Stored data entries
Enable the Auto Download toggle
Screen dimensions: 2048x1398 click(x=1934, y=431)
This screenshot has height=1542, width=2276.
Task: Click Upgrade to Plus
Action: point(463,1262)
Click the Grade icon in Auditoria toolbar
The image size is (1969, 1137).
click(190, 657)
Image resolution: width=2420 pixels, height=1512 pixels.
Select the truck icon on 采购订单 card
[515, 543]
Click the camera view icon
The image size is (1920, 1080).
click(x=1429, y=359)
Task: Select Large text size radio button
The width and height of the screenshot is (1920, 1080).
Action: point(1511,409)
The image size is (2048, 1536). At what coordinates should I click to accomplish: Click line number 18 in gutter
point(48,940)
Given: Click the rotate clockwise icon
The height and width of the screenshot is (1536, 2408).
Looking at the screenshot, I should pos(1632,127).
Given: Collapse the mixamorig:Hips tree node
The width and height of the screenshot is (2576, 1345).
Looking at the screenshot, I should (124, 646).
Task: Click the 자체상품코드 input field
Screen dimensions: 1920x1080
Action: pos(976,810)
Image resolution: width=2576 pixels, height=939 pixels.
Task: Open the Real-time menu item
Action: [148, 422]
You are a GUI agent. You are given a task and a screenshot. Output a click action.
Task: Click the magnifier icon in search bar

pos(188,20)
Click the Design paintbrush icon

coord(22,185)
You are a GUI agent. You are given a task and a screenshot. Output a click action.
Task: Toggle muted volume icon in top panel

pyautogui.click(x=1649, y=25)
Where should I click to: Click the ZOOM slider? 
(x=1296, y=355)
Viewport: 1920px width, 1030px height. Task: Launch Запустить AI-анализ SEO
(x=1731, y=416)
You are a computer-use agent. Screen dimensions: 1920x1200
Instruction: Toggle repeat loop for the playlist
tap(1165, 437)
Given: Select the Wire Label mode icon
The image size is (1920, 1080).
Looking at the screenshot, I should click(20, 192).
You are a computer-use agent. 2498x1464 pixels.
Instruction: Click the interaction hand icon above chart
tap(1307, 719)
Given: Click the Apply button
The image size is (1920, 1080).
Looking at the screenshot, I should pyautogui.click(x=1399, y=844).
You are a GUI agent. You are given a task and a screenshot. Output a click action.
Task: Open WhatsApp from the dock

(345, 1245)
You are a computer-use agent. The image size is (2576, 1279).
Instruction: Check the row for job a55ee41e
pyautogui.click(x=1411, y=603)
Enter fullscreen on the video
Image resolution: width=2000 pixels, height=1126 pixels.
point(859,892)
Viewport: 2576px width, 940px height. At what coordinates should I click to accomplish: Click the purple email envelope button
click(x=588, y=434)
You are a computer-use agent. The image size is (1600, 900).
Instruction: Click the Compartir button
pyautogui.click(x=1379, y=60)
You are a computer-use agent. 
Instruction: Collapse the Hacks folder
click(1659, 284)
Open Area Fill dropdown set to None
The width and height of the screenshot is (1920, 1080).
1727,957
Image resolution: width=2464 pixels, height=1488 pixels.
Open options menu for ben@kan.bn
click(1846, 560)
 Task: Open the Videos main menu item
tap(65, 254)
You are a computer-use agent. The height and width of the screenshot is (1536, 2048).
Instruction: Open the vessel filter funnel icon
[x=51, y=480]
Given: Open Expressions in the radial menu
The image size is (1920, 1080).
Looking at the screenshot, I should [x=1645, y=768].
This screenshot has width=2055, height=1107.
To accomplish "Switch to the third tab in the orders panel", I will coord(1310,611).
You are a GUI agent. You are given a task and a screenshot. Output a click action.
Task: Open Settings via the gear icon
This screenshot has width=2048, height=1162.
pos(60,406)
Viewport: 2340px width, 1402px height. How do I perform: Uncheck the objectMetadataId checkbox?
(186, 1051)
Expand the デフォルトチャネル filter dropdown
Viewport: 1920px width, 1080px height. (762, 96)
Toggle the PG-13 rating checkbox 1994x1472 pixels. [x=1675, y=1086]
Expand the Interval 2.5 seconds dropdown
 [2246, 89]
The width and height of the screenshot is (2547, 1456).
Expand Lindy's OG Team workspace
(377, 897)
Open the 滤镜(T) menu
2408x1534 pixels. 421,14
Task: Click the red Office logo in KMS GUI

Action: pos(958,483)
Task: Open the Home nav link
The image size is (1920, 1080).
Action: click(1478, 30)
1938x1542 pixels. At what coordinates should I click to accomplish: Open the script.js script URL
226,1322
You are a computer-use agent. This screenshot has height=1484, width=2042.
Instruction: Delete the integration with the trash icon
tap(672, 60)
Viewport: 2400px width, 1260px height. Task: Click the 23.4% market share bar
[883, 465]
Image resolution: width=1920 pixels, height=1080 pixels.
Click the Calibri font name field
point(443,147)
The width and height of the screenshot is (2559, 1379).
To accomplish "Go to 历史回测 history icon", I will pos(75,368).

# TASK BRIEF:
Every entry above must appear again in the reply, exactly as it stands.

# FINAL ANSWER:
Enable the Auto Download toggle
Screen dimensions: 2048x1398 click(x=1934, y=431)
This screenshot has height=1542, width=2276.
Task: Click Upgrade to Plus
Action: point(463,1262)
Click the Grade icon in Auditoria toolbar
The image size is (1969, 1137).
click(190, 657)
Image resolution: width=2420 pixels, height=1512 pixels.
Select the truck icon on 采购订单 card
[515, 543]
Click the camera view icon
The image size is (1920, 1080).
click(x=1429, y=359)
Task: Select Large text size radio button
The width and height of the screenshot is (1920, 1080).
Action: point(1511,409)
The image size is (2048, 1536). At what coordinates should I click to accomplish: Click line number 18 in gutter
point(48,940)
Given: Click the rotate clockwise icon
The height and width of the screenshot is (1536, 2408).
Looking at the screenshot, I should pos(1632,127).
Given: Collapse the mixamorig:Hips tree node
The width and height of the screenshot is (2576, 1345).
Looking at the screenshot, I should (124, 646).
Task: Click the 자체상품코드 input field
Screen dimensions: 1920x1080
Action: pos(976,810)
Image resolution: width=2576 pixels, height=939 pixels.
Task: Open the Real-time menu item
Action: [148, 422]
You are a GUI agent. You are given a task and a screenshot. Output a click action.
Task: Click the magnifier icon in search bar

pos(188,20)
Click the Design paintbrush icon

coord(22,185)
You are a GUI agent. You are given a task and a screenshot. Output a click action.
Task: Toggle muted volume icon in top panel

pyautogui.click(x=1649, y=25)
Where should I click to: Click the ZOOM slider? 
(x=1296, y=355)
Viewport: 1920px width, 1030px height. Task: Launch Запустить AI-анализ SEO
(x=1731, y=416)
You are a computer-use agent. Screen dimensions: 1920x1200
Instruction: Toggle repeat loop for the playlist
tap(1165, 437)
Given: Select the Wire Label mode icon
The image size is (1920, 1080).
Looking at the screenshot, I should click(20, 192).
You are a computer-use agent. 2498x1464 pixels.
Instruction: Click the interaction hand icon above chart
tap(1307, 719)
Given: Click the Apply button
The image size is (1920, 1080).
Looking at the screenshot, I should pyautogui.click(x=1399, y=844).
You are a GUI agent. You are given a task and a screenshot. Output a click action.
Task: Open WhatsApp from the dock

(345, 1245)
You are a computer-use agent. The image size is (2576, 1279).
Instruction: Check the row for job a55ee41e
pyautogui.click(x=1411, y=603)
Enter fullscreen on the video
Image resolution: width=2000 pixels, height=1126 pixels.
point(859,892)
Viewport: 2576px width, 940px height. At what coordinates should I click to accomplish: Click the purple email envelope button
click(x=588, y=434)
You are a computer-use agent. The image size is (1600, 900).
Instruction: Click the Compartir button
pyautogui.click(x=1379, y=60)
You are a computer-use agent. 
Instruction: Collapse the Hacks folder
click(1659, 284)
Open Area Fill dropdown set to None
The width and height of the screenshot is (1920, 1080).
1727,957
Image resolution: width=2464 pixels, height=1488 pixels.
Open options menu for ben@kan.bn
click(1846, 560)
 Task: Open the Videos main menu item
tap(65, 254)
You are a computer-use agent. The height and width of the screenshot is (1536, 2048).
Instruction: Open the vessel filter funnel icon
[x=51, y=480]
Given: Open Expressions in the radial menu
The image size is (1920, 1080).
Looking at the screenshot, I should [x=1645, y=768].
This screenshot has width=2055, height=1107.
To accomplish "Switch to the third tab in the orders panel", I will coord(1310,611).
You are a GUI agent. You are given a task and a screenshot. Output a click action.
Task: Open Settings via the gear icon
This screenshot has width=2048, height=1162.
pos(60,406)
Viewport: 2340px width, 1402px height. How do I perform: Uncheck the objectMetadataId checkbox?
(186, 1051)
Expand the デフォルトチャネル filter dropdown
Viewport: 1920px width, 1080px height. (762, 96)
Toggle the PG-13 rating checkbox 1994x1472 pixels. [x=1675, y=1086]
Expand the Interval 2.5 seconds dropdown
 [2246, 89]
The width and height of the screenshot is (2547, 1456).
Expand Lindy's OG Team workspace
(377, 897)
Open the 滤镜(T) menu
2408x1534 pixels. 421,14
Task: Click the red Office logo in KMS GUI

Action: pos(958,483)
Task: Open the Home nav link
The image size is (1920, 1080).
Action: click(1478, 30)
1938x1542 pixels. At what coordinates should I click to accomplish: Open the script.js script URL
226,1322
You are a computer-use agent. This screenshot has height=1484, width=2042.
Instruction: Delete the integration with the trash icon
tap(672, 60)
Viewport: 2400px width, 1260px height. Task: Click the 23.4% market share bar
[883, 465]
Image resolution: width=1920 pixels, height=1080 pixels.
Click the Calibri font name field
point(443,147)
The width and height of the screenshot is (2559, 1379).
To accomplish "Go to 历史回测 history icon", I will pos(75,368).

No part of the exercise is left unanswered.